BERLIN, GERMANY—Four years after its big move east, the Berlin Film Festival can sometimes seem as awkwardly stranded as the reborn city center it occupies. A busy Third Reich crossroads, later a Wall-bisected dead zone, now a mall-island made possible by landfill and the deep pockets of Sony and DaimlerChrysler, Potsdamer Platz remains encircled by construction sites, cut off from the hipster Berlin of nomadic techno nights and makeshift Comme des Garçons boutiques. The Berlinale—or at any rate, its glamour-hungry competition—likewise exists in a kind of no-man’s-land, with some cinephile edge lost to Rotterdam and many art-house heavies inclined to wait for a Cannes premiere.
The sheer volume of films keeps the prospect of discovery alive, especially in the sidebars: the progressive Panorama and the erratic but adventurous Forum. Back in the official selection, this year’s best entry effortlessly floated to the top. In 1995, Richard Linklater won the Berlinale’s directing Silver Bear for Before Sunrise, which sent two strangers on a train out into the Viennese summer for an all-night rap session. Before Sunset quickly establishes that the young lovers failed to rendezvous a few months later as promised. Jesse (Ethan Hawke) has written a novel inspired by their tryst; Céline (Julie Delpy) shows up at his Paris reading. In the remaining hour or so before his New York-bound flight, the two stroll down Left Bank streets and along the Seine, riffing up a storm—a digressive, lifelike torrent of nervous niceties, banal chat, cagey evasions, earnest philosophizing, and strategic confessions—all the while trying to keep regret at bay.
Hawke’s Jesse has lost some of his narcissistic pretensions (and the actor gamely leaves his novelist alter ego open to mockery), but as in the first film, Delpy’s the heartbreaker. Her grown-up Céline—at turns spontaneous and self-conscious, given to righteous tirades and goofy balladeering—is a heroine Jacques Rivette would adore. (In a presumable homage, Céline and Jesse even go boating at one point.) From Slacker to Tape, Linklater has always worked well with compact durations, and in this ultra-brief encounter (a mere 80 minutes), the director and his actors (all three share writing credit) thrillingly orchestrate an entire movie’s worth of real-time momentum.
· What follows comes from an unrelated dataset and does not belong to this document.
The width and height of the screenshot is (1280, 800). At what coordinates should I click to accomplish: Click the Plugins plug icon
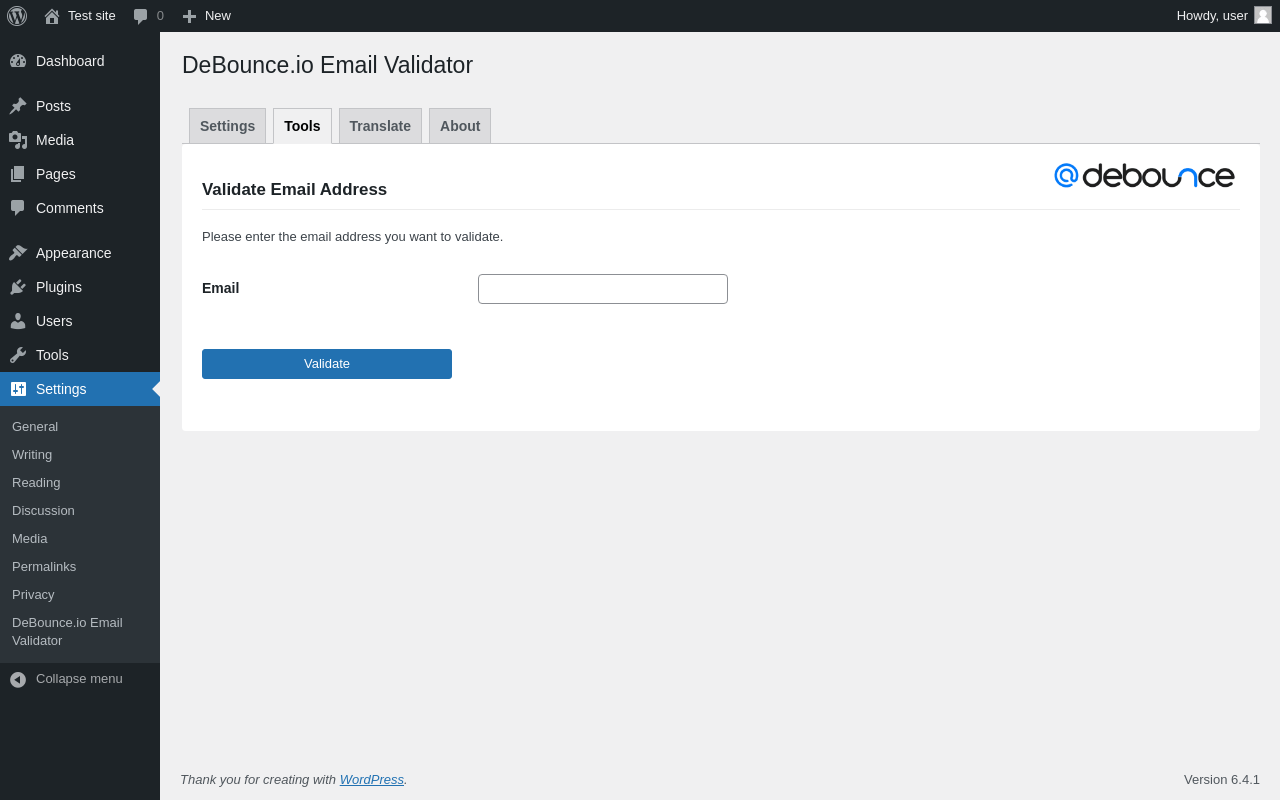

The basic tonal difference between original and sequel is what gives Before Sunset its enormous poignancy—the twentysomething Céline and Jesse viewed their chance meeting as ripe with endless possibility; their wiser, sadder, older selves understand that the unexpected reunion leaves them with finite options, none of them easy.
Given the Berlinale’s political tradition, the most disappointing entries were the ones that purportedly engaged the real world—and yet contained little trace of recognizable human behavior. John Boorman’s South Africa-set Country of My Skull preposterously locates truth and reconciliation in a Samuel Jackson-Juliette Binoche clinch. The refugee drama Beautiful Country, directed by Hans Petter Moland from a story by Terrence Malick, is at once unsentimental and patronizing, following an inexpressive young man from Vietnam to Texas in search of his ex-G.I. father. An entire village was built from the ground up—and subsequently flooded—for The Weeping Meadow, Theo Angelopoulos’s three-hour dirge chronicling a woman’s tragic life between the world wars. Amid a near total absence of character depth and narrative urgency, the pictorial majesty and unvarying vocabulary of sternly languorous zooms and pans grow numbing.
The most mysterious film in the program appeared out of nowhere—and will likely stay there. Directed by shadowy former New York art-world figure C.S. Leigh, Process attracted attention for its celebrity-death-match casting (Béatrice Dalle vs. Guillaume Depardieu, in his last pre-leg-amputation role) and its ostentatious art-core high concept: 29 shots in 93 minutes, including an 11-minute suicide. Adding to the enigma, the movie—which suggests a Leos Carax parody (indeed, Carax has a brief cameo)—premiered with live music by John Cale, who alternated between lugubrious crooning and poetry recital. The abiding impression of an elaborate prank is reinforced with the incongruous end-credit blast of the Jam’s “That’s Entertainment.” Elsewhere, controversy seekers had to be content with Matteo Garrone’s First Love, in which an Italian goldsmith sets out to turn his bizarrely acquiescent girlfriend anorexic—the experiment goes terribly wrong after an illicit forkful of fettuccine.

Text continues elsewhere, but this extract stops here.